__Tareas__.
• A. Traduce al inglés esta oración del texto sobre el trasplante de corazón de cerdo: "Estamos muy lejos de entender e imitar a la naturaleza como para querer superarla."
• B. Según el texto sobre el trasplante de corazón de cerdo, ¿en qué año se efectuó el primer trasplante de corazón artificial?
• C. Prosigue el texto sobre el trasplante de corazón de cerdo a partir de su última oración.

__Fragmento del documento__.
------------------------------
Luis E. Echarte
Profesor de ética médica y del Máster en Cristianismo y Cultura Contemporánea
Hay quienes se atreven a soñar incluso con más estimulantes quimeras como la generación de monos con cerebros humanos. Búsquense estos imaginarios asociados a la aparición de las también recientes noticias en prensa sobre las investigaciones del equipo de Juan Carlos Izpisúa.
No comparto sus sueños. Todos estos visionarios no se percatan de que hoy el trasplante de cerdo supone, ya, sin esperar más, un nuevo triunfo de la naturaleza.
Estamos muy lejos de entender e imitar a la naturaleza como para querer superarla.
Los corazones artificiales más sofisticados que hemos sido capaces de crear y llevamos tiempo diseñándolos (el primer trasplante de ese tipo fue efectuado allá por 1969) no se acercan ni lo mínimo a la belleza arquitectónica y al milagro funcional que esconde un humilde corazón de cerdo. Estamos muy lejos de entender e imitar a la naturaleza como para querer superarla.
------------------------------
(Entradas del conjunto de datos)

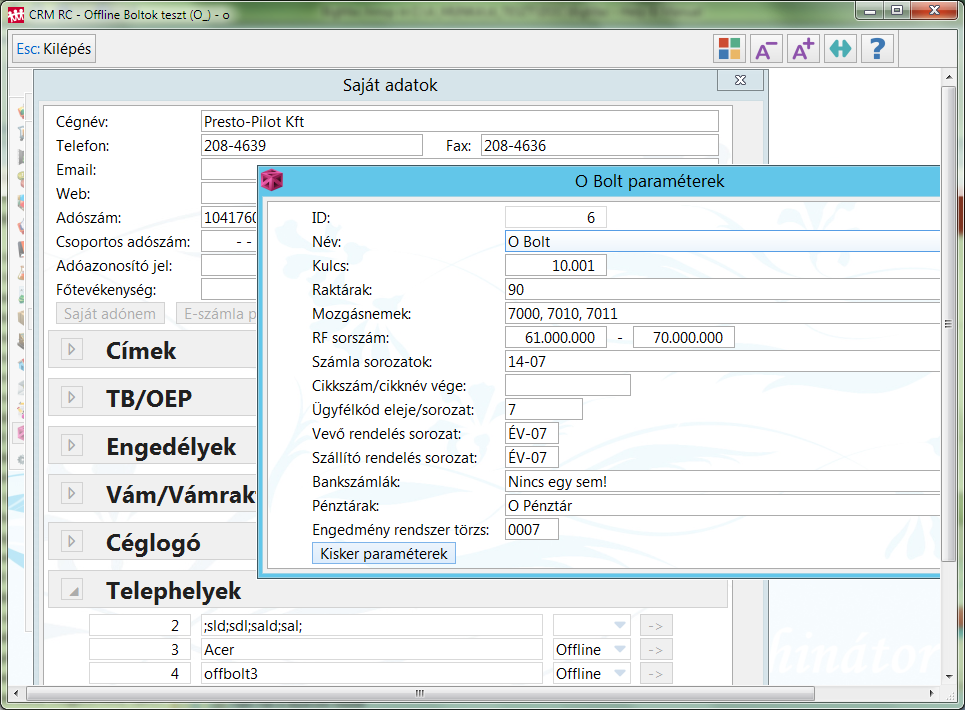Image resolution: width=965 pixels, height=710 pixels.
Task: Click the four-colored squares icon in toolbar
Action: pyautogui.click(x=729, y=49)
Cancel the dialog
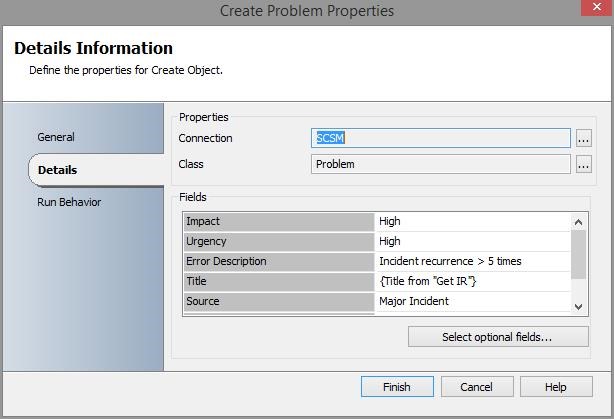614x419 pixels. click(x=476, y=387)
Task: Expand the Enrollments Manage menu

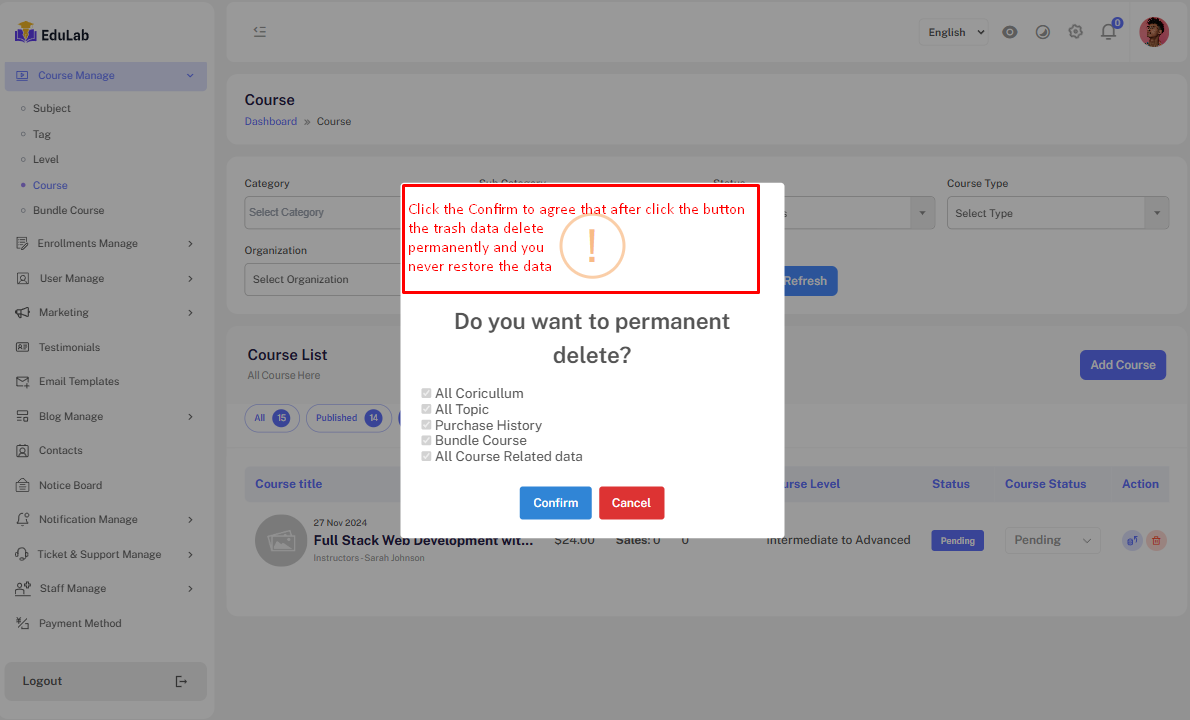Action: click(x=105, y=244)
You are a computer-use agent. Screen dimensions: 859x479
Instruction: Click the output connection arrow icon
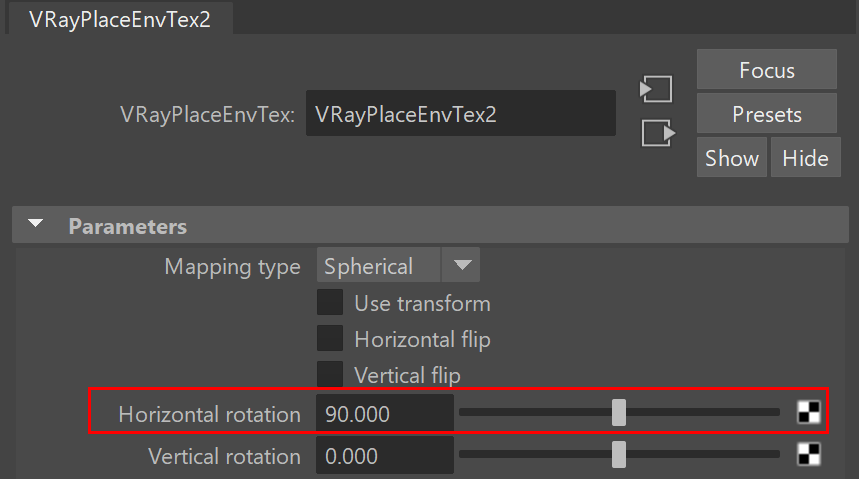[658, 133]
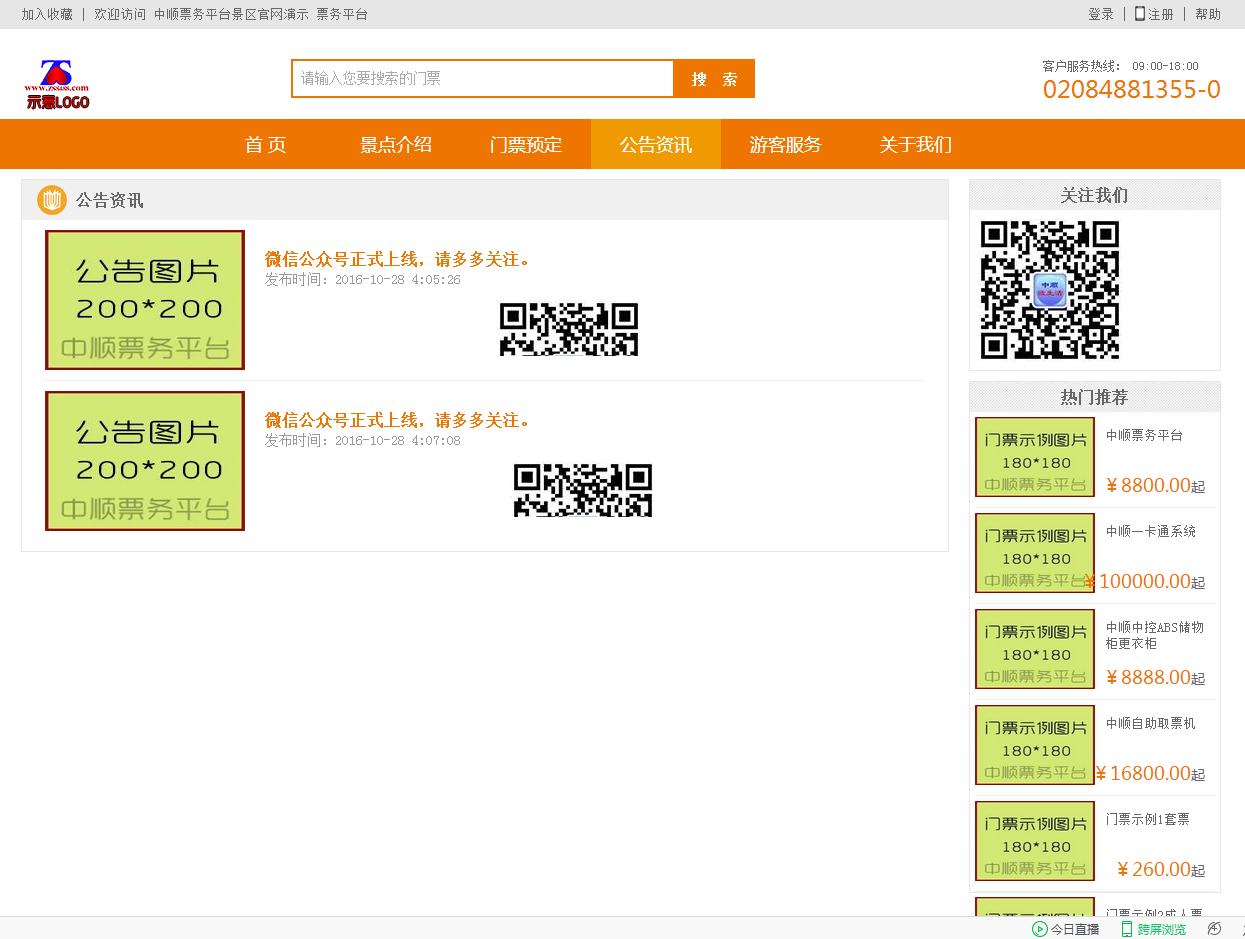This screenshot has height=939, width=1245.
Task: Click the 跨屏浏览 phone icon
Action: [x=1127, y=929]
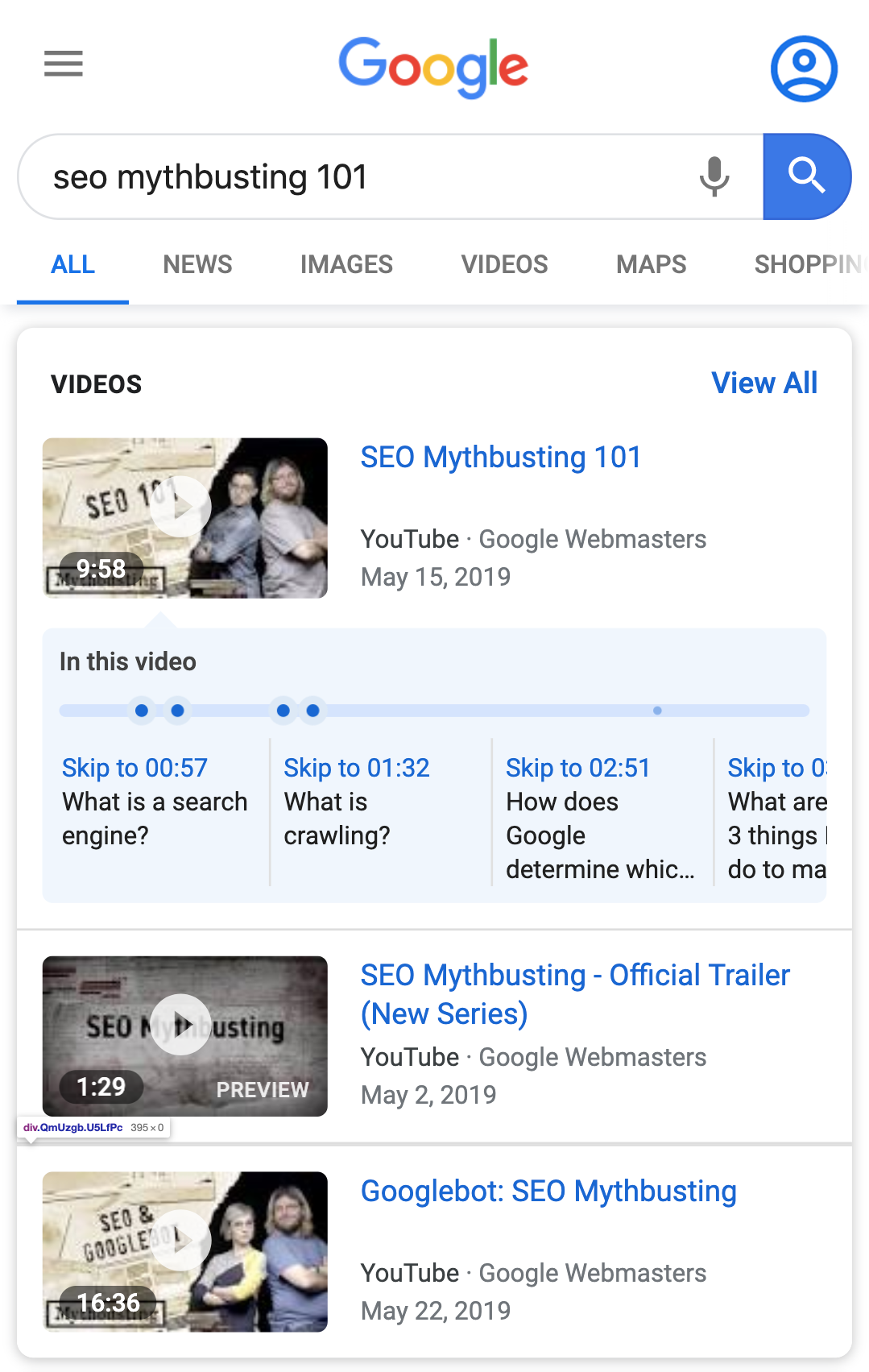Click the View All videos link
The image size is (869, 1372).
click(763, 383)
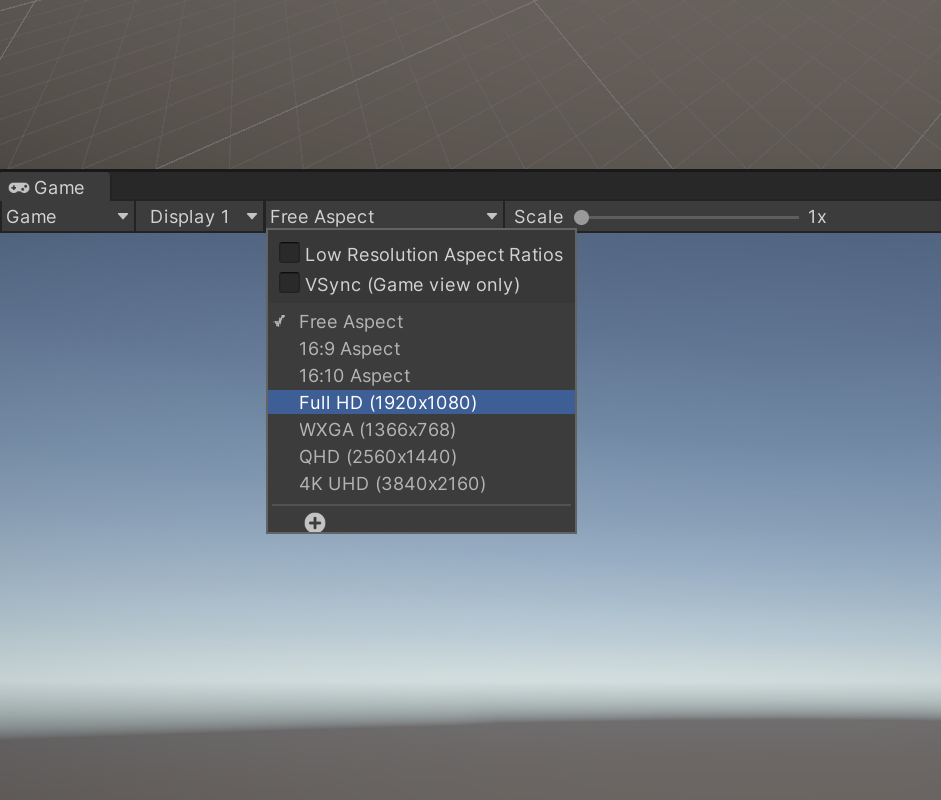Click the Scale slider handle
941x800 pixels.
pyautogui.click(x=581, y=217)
------------------------------
__Respuestas por tarea__.
• A. We are too far from understanding and imitating nature to want to surpass it.

• B. Allá por 1969.

• C.
Y estamos hablando de lo que solo aparentemente parece ser una bomba mecánica. Por supuesto, esto no significa dar la razón a quienes tampoco han tardado horas en tachar el trasplante de corazón de cerdo de aberración sacrílega, monstruosa o acto contra natura.
La polarización del debate parece ser mal de nuestro tiempo. Estos segundos también olvidan que muchos de nuestros mayores ya tienen incorporados en sus cuerpos un sin fin de prótesis sintéticas: de cadera, auditivas, endovasculares… Y casi todas ellas están hechas de materiales mucho menos nobles y misteriosos que los que ofrecen los organismos vivos. La tecnología, bien utilizada, no deshumaniza sino todo lo contrario.